>>>
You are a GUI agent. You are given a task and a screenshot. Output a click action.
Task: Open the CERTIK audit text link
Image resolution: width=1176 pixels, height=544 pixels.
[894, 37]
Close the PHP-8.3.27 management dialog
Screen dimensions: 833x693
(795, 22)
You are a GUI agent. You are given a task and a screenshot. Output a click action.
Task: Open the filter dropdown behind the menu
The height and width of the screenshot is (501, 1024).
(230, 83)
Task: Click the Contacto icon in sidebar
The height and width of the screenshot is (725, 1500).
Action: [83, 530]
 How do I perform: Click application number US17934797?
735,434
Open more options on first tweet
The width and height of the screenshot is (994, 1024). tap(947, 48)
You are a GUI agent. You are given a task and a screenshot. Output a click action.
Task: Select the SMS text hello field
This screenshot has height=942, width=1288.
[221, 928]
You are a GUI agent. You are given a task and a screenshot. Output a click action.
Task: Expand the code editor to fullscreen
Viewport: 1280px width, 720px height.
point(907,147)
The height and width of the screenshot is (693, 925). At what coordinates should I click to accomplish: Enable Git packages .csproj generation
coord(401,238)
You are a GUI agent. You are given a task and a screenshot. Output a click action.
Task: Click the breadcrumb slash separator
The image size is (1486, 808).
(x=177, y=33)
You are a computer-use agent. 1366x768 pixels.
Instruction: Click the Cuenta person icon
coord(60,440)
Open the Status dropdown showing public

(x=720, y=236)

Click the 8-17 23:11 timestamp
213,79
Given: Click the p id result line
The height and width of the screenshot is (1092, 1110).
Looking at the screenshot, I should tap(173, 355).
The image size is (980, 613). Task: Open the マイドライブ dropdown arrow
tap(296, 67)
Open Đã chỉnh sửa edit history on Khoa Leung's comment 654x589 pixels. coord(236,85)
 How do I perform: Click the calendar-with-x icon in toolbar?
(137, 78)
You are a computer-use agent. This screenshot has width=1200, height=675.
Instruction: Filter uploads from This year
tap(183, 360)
<<<
• [PROMPT]: Every line above with the word "text" is to be copied out.

• [RESPONSE BOX]:
Task: Open the CERTIK audit text link
Task: Select the SMS text hello field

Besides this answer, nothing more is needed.